The reason isn’t the parens. It’s that the source is structured data. There’s no parse step. The reader hands you a tree, and your job is to walk that tree and emit something. For a tool whose source IS a tree, that collapses an entire layer of the implementation.

The other lever is macros. Without them, a diagram language in s-expressions is just s-expression flavored YAML. With them, architectural patterns become first-class abstractions. Define webapp, postgres-db, or def3-tier once and your diagrams compose from those primitives. That’s the actual reason to pick Lisp. Otherwise pick TypeScript and you’re done.

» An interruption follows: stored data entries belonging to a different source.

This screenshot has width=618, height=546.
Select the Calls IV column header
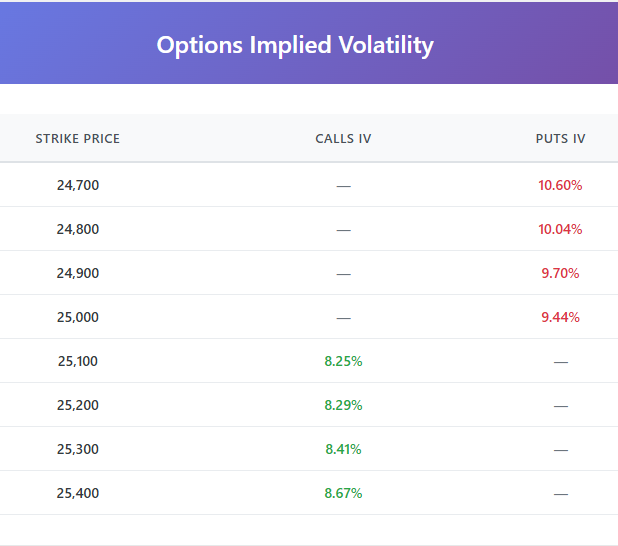coord(343,139)
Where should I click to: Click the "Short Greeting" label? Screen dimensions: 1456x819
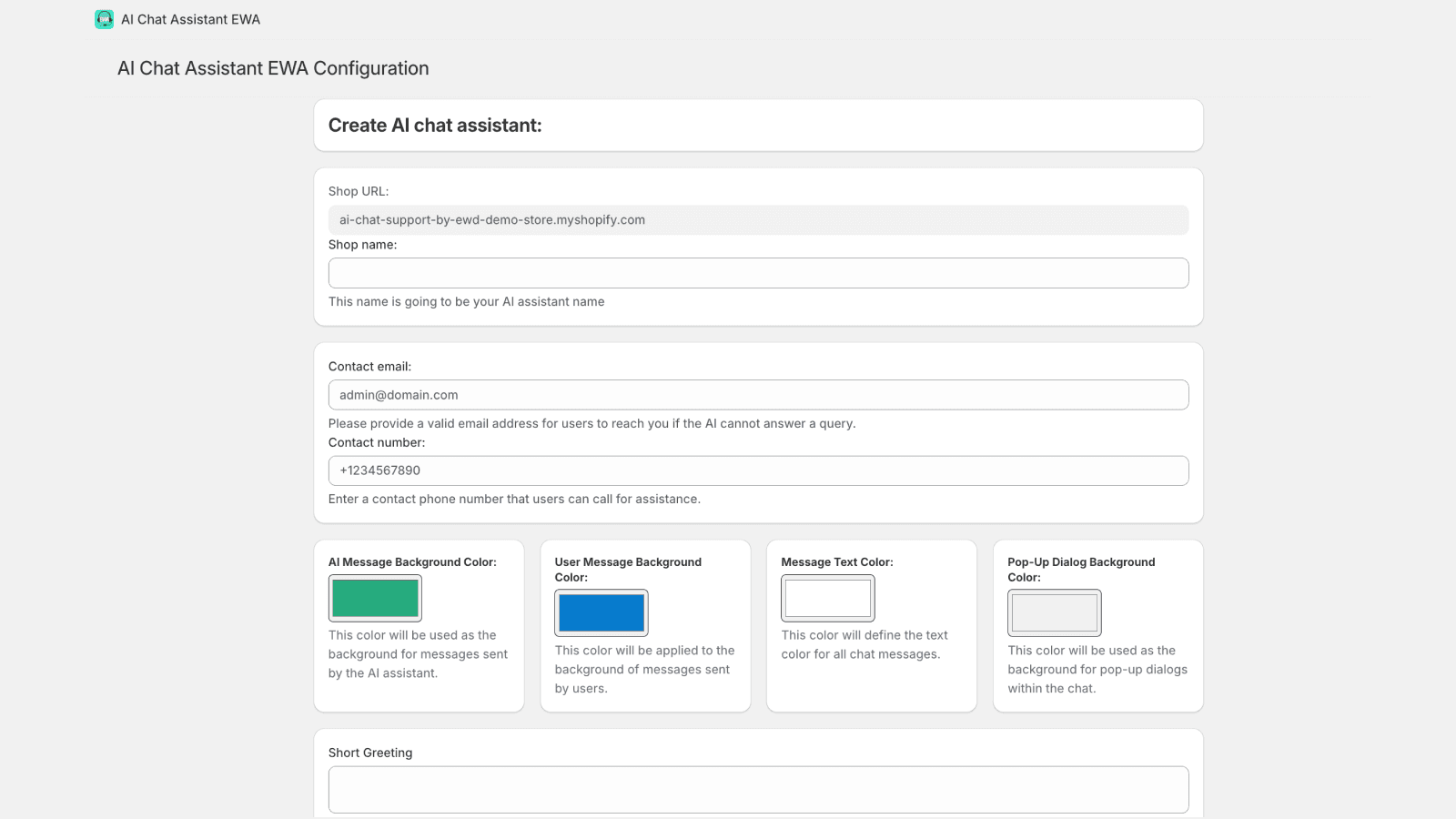[x=370, y=753]
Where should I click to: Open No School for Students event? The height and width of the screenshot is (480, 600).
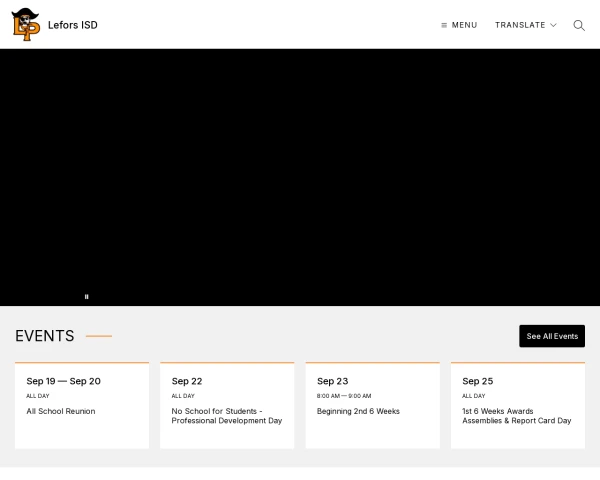point(226,416)
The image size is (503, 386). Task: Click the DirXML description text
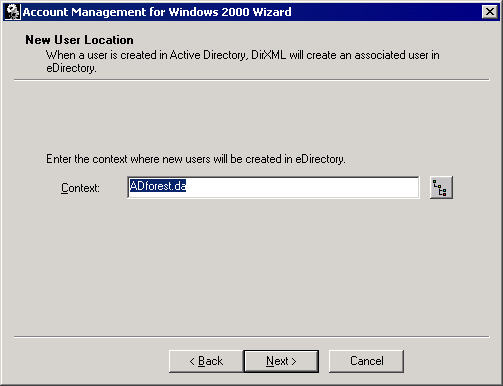[243, 61]
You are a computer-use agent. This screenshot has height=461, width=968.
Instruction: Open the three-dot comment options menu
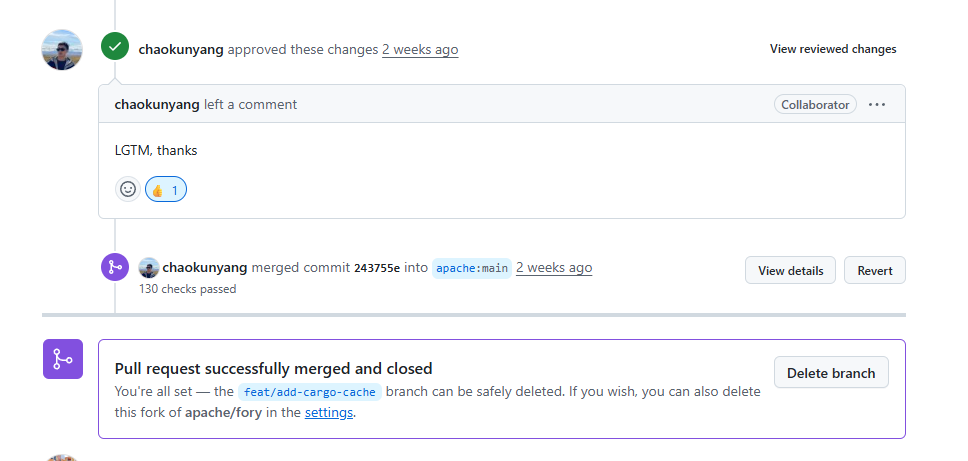click(877, 104)
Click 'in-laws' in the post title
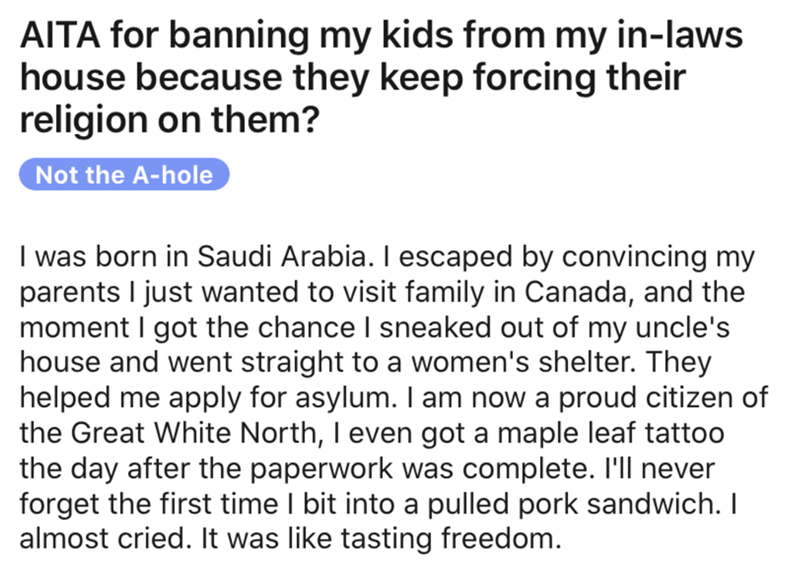The width and height of the screenshot is (800, 572). (680, 35)
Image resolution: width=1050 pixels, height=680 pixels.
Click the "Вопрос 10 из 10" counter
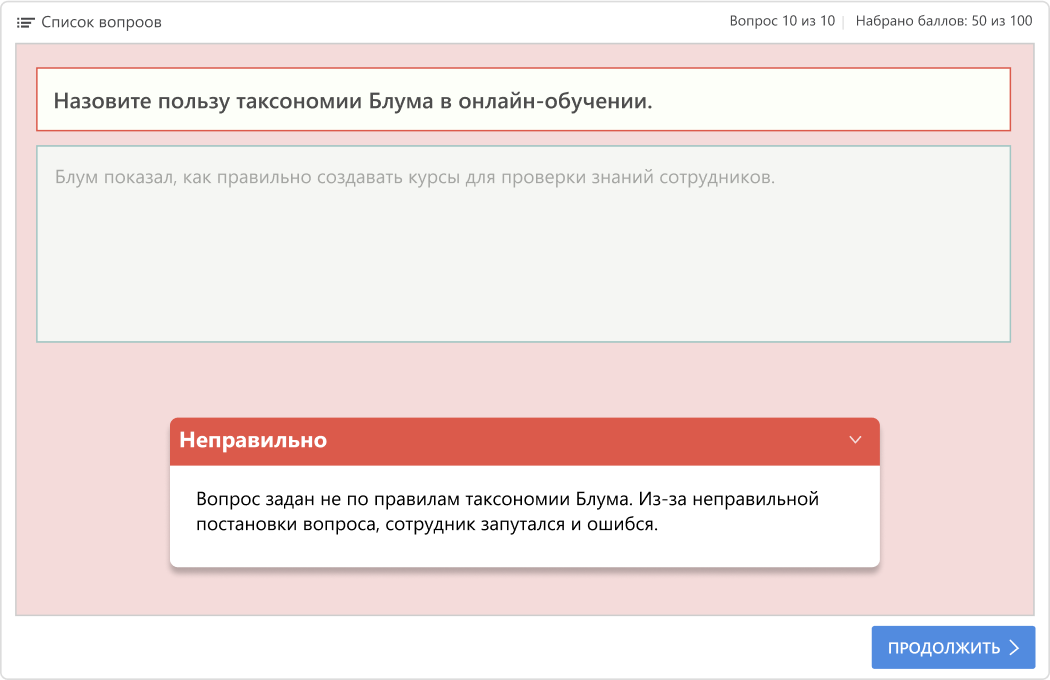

I went looking at what already existed before committing to building anything. There’s a real gap in the middle of the Lisp ecosystem here:

• Racket’s pict is the lowest level. Functional pictures, beautiful primitives, but you’re drawing shapes and letters. Way too in the weeds for “I want a box that says API.”
• cl-dot is the right altitude. CLOS objects in, dot out. The documentation is thin and it expects you to model your domain as Lisp objects first, which is a different kind of work than writing a diagram.
• mingrammer/diagrams is the right ergonomic level, but it’s Python. The abstraction is EC2() and >>. Mature, well-styled cloud icon catalogs. Not Lisp.
• Penrose is closest in spirit. The Domain / Substance / Style separation is genuinely the right architecture for a diagram language. Worth reading the paper. Not Lisp, and the surface is heavier than I want for “the boxes I draw on whiteboards.”
• Tangle for Clojure is the closest “use today” answer. Plain data, dot out, well-documented. But it’s a library API, not a language. You call graph->dot with vectors of nodes and edges. You don’t write source.

The gap I wanted to fill was between cl-dot and mingrammer: a real Lisp DSL where you write source, the source IS the diagram, and you don’t have to model anything as objects or call into an API. Just nest forms.

The design conversation

The whole language came down to a handful of forks. Each one was decided by leaning toward “no special syntax.”

Containment is nesting. A system form contains its children. A container contains its components. There’s no :children keyword, no parent-of reference. You read the diagram top to bottom and the structure is the layout.

Edges I went back and forth on. Should they be siblings of their endpoints, or nested inside the source node? Sibling forms won. They’re more macro-friendly, and they keep the model uniform. Every form is (tag args... children...). Edges are just forms whose tag happens to be ->.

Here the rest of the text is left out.